Reproduce, word for word, the stretch of the passage on Foucault and museums from "If Hooper-Greenhill is" through "in this volume).".

Document segment ->

▼▼▼

While the small number of Foucault’s own comments on the museum have long been known (see Donato 1979; Crimp 1993; Bennett 1995; Shapiro 2003), it is in the broader issues from Foucault’s work applied to museums, rather than what he had to say about museums per se, that his influence, to date, can be seen. In particular, there are two principal themes taken from Foucault that have shaped the analysis of museums, and a third, less developed, one that also needs consideration and which I want to make visible and discuss more prominently here. These themes broadly equate to different periods in his work. The first of these has to do with the epistemic constitution of discourses of knowledge that relate to particular times and modes of understanding that Foucault identifies in The Order of Things ([1966] 1989). His association of épistèmes with particular recognized “ages” – the Renaissance, the seventeenth-century “classical” or baroque age, and the modern age – has been analyzed in relation to the seemingly corresponding history of the museum, notably by Eilean Hooper-Greenhill. In particular, she associates different modes of museum discourse and ordering with each of these epistemic constitutions of knowledge across the last 500 years (Hooper-Greenhill 1989; 1992). In this work the main interest is in the position that museums play within the constitution of discourses of knowledge and their relationship to understanding the order of things within society.
A second approach, while also interested in questions of historical development, takes its lead from Foucault’s later analysis of the operation of power and forms of governmentality rather than from the constitution of discourse per se. Tony Bennett’s work on museums has come to be most closely associated with this approach (Bennett 1995; 2004a; 2013). First, through a direct and critical engagement with the ideas of disciplinary power associated with Foucault’s Discipline and Punish in his essays on the exhibitionary complex (Bennett 1995; 2004b), and later through his work on evolution and museums (2004a) and on the institutions of culture in general (2013), Bennett seeks to understand the museum through a critical engagement with Foucault’s concept of governmentality and how it informs an understanding of the visibilities of subjectivity as an object of government power in the era of liberalism.
If Hooper-Greenhill is mainly influenced by Foucault’s work up to about 1966, Bennett draws mainly on Foucault’s later work, notably from Discipline and Punish ([1975] 1977) and a key essay on governmentality ([1978] 2001). So, in the first instance we can see that some of Foucault’s early work, notably that associated with The Order of Things has influenced those working within museum studies to think about the museum’s role in the production of knowledge and discourses of scientific understanding. In the second, around a concept first of exhibitionary complexes and later of government assemblages, Foucault’s later work, after Discipline and Punish, has been used to understand the role of museums in helping to self-discipline subjects in relation to the modes of governance that define modern society (see Chapter 1 by Tony Bennett in this volume).

▲▲▲

Extracted material ->
▼▼▼

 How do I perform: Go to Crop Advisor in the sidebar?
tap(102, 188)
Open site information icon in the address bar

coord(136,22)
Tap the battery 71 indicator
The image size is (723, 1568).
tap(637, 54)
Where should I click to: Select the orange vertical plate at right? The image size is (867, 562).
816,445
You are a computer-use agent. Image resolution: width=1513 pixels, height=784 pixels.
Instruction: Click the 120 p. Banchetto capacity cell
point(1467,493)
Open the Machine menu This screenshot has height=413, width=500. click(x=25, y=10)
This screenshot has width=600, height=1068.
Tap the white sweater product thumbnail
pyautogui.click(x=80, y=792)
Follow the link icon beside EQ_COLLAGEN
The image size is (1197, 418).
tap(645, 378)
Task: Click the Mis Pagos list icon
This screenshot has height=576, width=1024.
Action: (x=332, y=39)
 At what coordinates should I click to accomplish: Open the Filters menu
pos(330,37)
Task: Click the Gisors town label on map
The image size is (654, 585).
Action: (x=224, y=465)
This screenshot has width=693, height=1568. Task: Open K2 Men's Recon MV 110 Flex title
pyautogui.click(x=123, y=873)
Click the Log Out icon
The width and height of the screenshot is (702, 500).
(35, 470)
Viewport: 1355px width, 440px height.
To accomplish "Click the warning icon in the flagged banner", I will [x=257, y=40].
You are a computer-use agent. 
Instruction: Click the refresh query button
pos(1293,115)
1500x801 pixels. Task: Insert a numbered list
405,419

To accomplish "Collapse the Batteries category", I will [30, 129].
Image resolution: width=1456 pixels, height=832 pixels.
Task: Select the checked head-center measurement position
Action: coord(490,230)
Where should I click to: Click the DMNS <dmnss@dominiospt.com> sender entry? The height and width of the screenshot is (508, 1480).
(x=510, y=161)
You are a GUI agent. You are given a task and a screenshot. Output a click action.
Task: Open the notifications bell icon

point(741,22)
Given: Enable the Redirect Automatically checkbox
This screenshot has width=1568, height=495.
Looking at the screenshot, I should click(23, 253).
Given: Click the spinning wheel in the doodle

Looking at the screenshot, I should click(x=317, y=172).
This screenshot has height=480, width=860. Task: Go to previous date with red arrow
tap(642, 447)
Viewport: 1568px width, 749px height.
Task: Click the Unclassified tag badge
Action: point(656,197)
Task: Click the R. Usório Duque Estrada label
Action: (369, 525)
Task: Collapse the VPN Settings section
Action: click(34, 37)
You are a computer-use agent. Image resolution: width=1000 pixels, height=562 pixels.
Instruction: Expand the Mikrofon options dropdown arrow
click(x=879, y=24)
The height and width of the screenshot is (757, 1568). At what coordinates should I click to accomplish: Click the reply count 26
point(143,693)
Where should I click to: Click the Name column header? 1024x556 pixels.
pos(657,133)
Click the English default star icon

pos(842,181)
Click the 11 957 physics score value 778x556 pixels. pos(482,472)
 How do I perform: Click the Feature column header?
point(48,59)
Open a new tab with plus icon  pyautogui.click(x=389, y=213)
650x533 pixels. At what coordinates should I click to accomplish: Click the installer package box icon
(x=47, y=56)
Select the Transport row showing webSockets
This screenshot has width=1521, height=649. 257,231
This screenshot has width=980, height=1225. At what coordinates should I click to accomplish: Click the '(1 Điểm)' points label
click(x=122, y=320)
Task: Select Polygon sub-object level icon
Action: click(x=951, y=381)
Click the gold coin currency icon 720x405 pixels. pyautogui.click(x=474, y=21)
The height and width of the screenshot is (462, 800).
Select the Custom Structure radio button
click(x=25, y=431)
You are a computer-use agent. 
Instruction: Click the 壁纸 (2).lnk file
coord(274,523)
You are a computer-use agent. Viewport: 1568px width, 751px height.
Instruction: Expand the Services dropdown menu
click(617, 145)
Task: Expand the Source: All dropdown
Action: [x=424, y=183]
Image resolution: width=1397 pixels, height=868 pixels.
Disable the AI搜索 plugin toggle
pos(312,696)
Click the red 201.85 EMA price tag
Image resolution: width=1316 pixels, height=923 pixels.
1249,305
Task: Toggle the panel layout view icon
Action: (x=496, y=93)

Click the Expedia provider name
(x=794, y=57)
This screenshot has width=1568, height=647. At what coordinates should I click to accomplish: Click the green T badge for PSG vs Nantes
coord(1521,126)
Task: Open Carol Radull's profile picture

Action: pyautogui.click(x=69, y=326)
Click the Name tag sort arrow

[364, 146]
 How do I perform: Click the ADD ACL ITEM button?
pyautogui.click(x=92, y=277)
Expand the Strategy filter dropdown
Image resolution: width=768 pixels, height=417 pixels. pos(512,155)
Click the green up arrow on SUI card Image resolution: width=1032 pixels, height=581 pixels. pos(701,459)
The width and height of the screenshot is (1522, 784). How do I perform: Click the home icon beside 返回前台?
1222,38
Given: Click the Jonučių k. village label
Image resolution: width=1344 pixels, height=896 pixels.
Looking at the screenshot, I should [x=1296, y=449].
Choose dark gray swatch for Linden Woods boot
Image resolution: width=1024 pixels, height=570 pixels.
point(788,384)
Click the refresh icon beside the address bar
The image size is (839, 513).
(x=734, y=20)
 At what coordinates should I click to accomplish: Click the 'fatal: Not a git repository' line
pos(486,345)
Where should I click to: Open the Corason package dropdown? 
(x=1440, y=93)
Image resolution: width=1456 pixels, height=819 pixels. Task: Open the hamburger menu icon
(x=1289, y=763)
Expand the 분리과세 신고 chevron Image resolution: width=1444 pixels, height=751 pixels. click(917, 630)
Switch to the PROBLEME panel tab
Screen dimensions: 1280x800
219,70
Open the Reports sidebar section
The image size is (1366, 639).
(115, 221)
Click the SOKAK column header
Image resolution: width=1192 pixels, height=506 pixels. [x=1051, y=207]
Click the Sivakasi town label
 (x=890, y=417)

▲▲▲

Answer for this exercise ->
If Hooper-Greenhill is mainly influenced by Foucault’s work up to about 1966, Bennett draws mainly on Foucault’s later work, notably from Discipline and Punish ([1975] 1977) and a key essay on governmentality ([1978] 2001). So, in the first instance we can see that some of Foucault’s early work, notably that associated with The Order of Things has influenced those working within museum studies to think about the museum’s role in the production of knowledge and discourses of scientific understanding. In the second, around a concept first of exhibitionary complexes and later of government assemblages, Foucault’s later work, after Discipline and Punish, has been used to understand the role of museums in helping to self-discipline subjects in relation to the modes of governance that define modern society (see Chapter 1 by Tony Bennett in this volume).